Evaluating stochastic abiotic factors and their combined effects on fish and wildlife populations have been challenging in environmental sciences. Contributing to this challenge is the paucity of data describing how observations made on individuals related to exposure to chemical compounds ultimately effect population vital rates, and how this exposure interacts with other abiotic drivers. Using three smallmouth bass populations in Pennsylvania as a case study, we explored both single-factor and combined effects of water temperature, flow velocity and chemical exposure on populations through a model simulation. Although there are many pathways through which chemicals can affect population vital rates, we focused on one where chemical exposure leads to reduced reproduction. Among the three populations considered, two (the Juniata and Susquehanna populations) have experienced adverse health, including the potential adverse effects of environmental stress and chemical contamination that may cause disease and mortality of young-of-year (YOY), various skin lesions and a high prevalence of intersex or testicular oocytes in adults. The third population (The Alleghany population) has not encountered mortality events of YOY and intersex prevalence is much lower. The simulation involved projecting populations using a length-based model under different environmental conditions. In the simulations, abiotic factors influenced population dynamics through their impacts on growth, survival and recruitment. Response to the same environmental stress varied by population and life-stage of the species. Factors affecting young adult and adult life-stages had great influence on proportional stock density (PSD) and the probability of having PSD within the suggested range (PSD probability).
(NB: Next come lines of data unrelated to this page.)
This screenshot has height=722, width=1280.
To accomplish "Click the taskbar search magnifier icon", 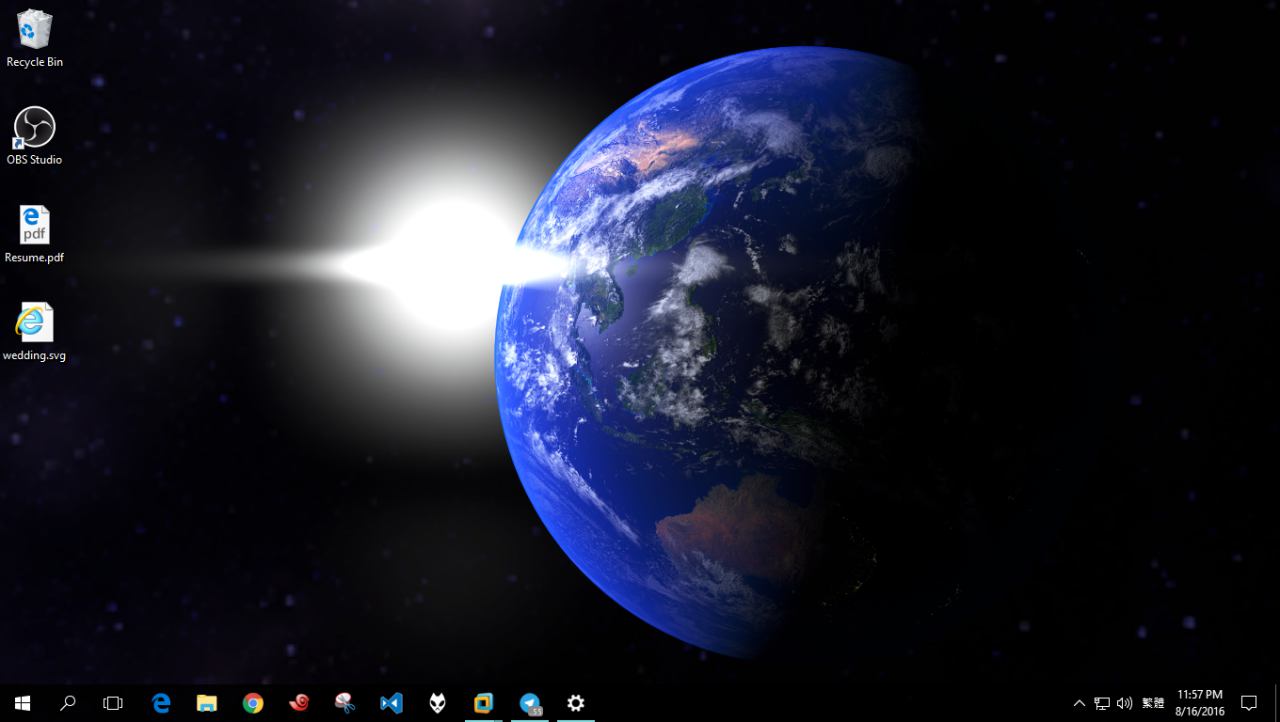I will click(x=68, y=703).
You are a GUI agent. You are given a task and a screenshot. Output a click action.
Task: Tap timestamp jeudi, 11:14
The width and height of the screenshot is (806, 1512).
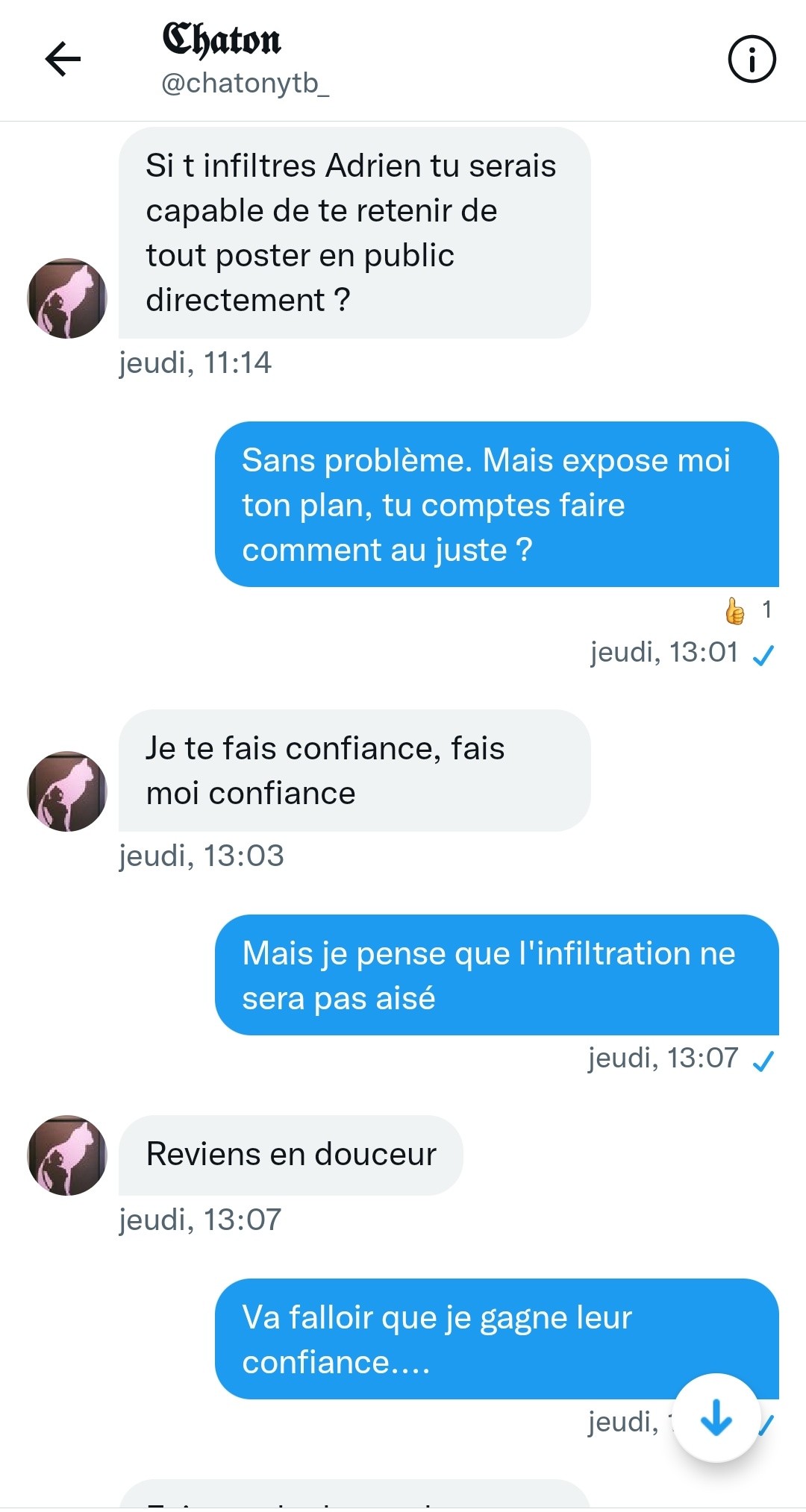tap(196, 363)
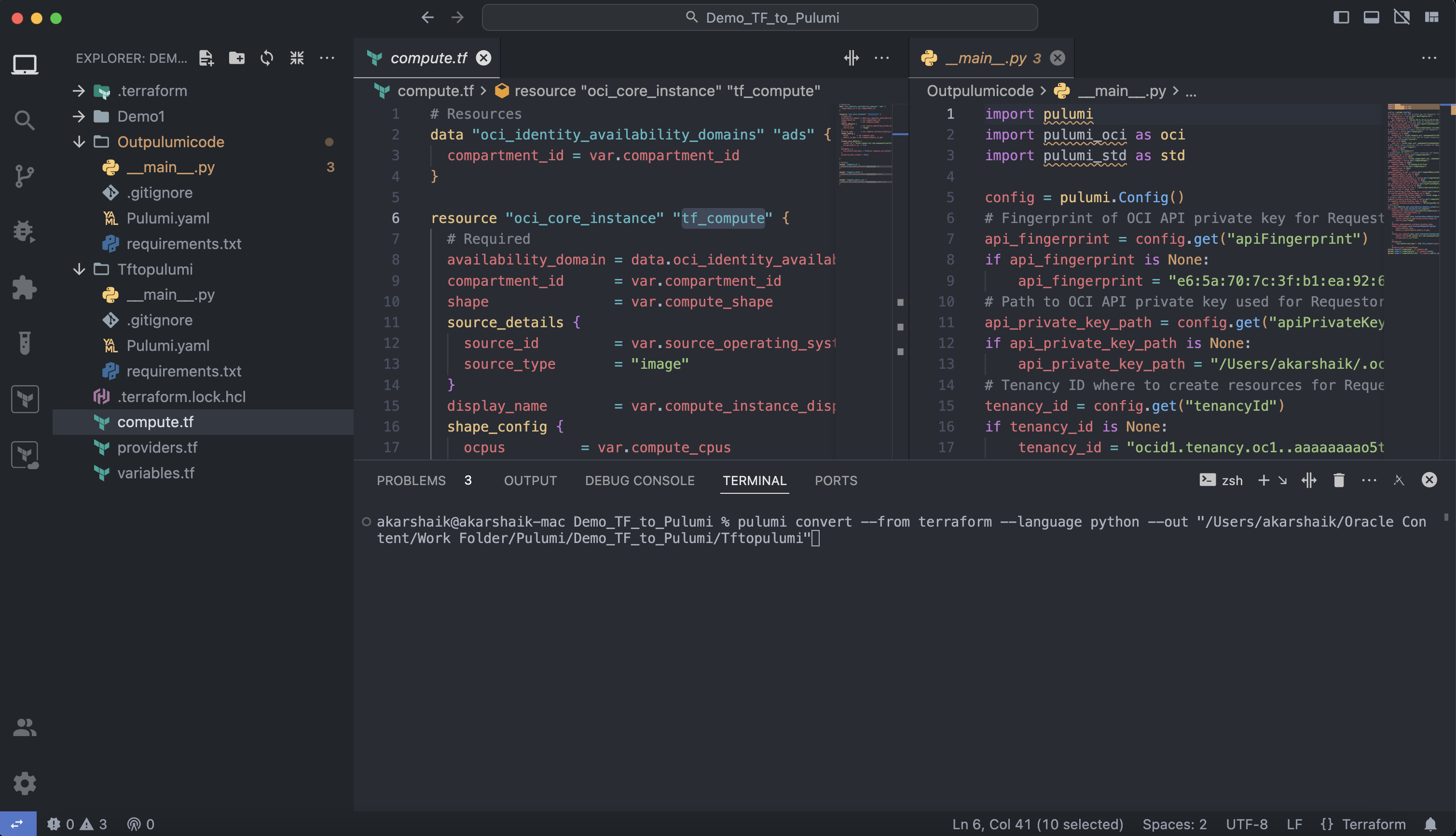Toggle the secondary sidebar
The image size is (1456, 836).
coord(1402,17)
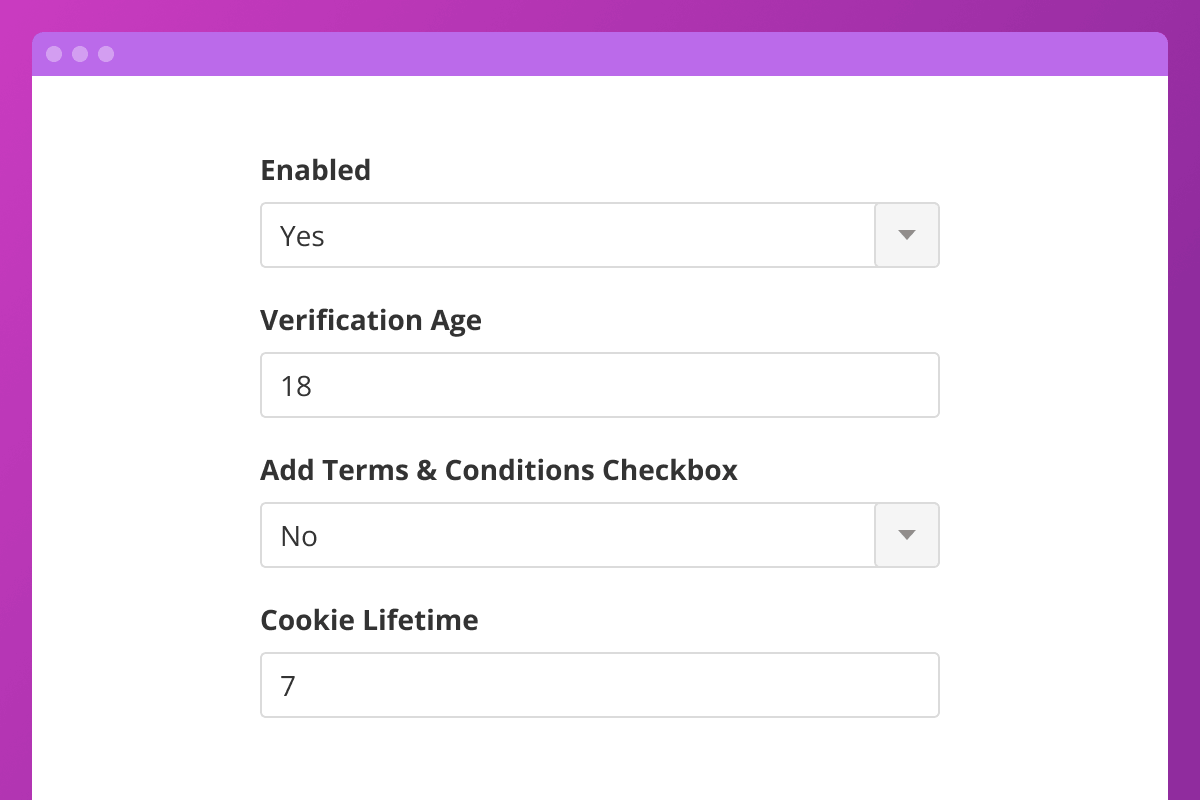Click the Verification Age label

[370, 320]
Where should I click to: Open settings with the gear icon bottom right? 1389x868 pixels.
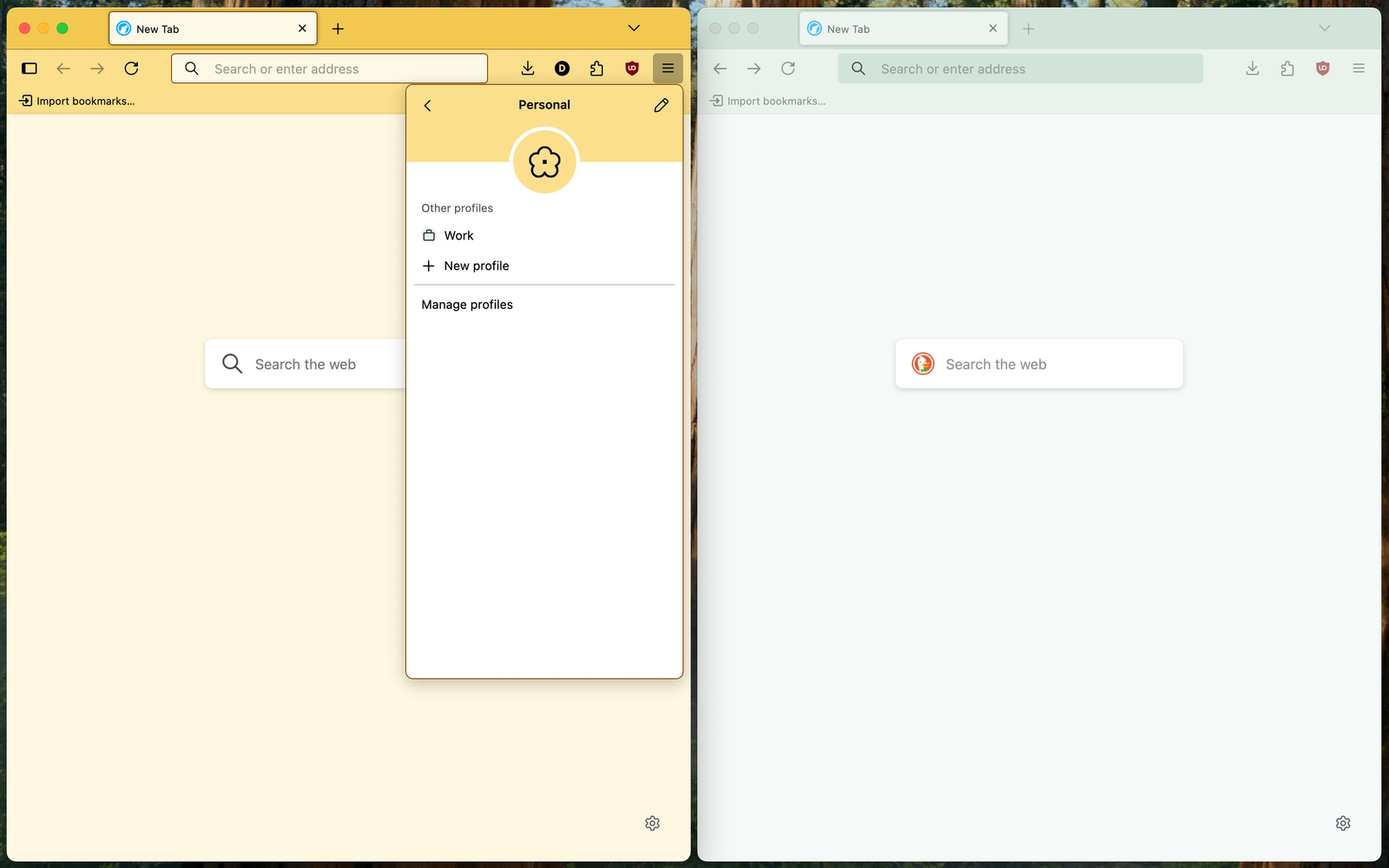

Increases in water temperature had a negative effect and dominant role in the combined effect on population size structure (e.g., PSD and PSD probability) – increases in flow velocity during the spring season also had a negative effect on abundance. Populations with high recruitment rates sustained relatively large population size, even under high water temperature and/or high flow velocity, which suggests that factors and management strategies that benefit recruitment (such as reduced chemical contaminants) may compensate for the negative effects of warming water temperatures and high spring flow velocity on population size.

Suggested Citation

  • Li, Yan & Blazer, Vicki S. & Wagner, Tyler, 2018. "Quantifying population-level effects of water temperature, flow velocity and chemical-induced reproduction depression: A simulation study with smallmouth bass," Ecological Modelling, Elsevier, vol. 384(C), pages 63-74.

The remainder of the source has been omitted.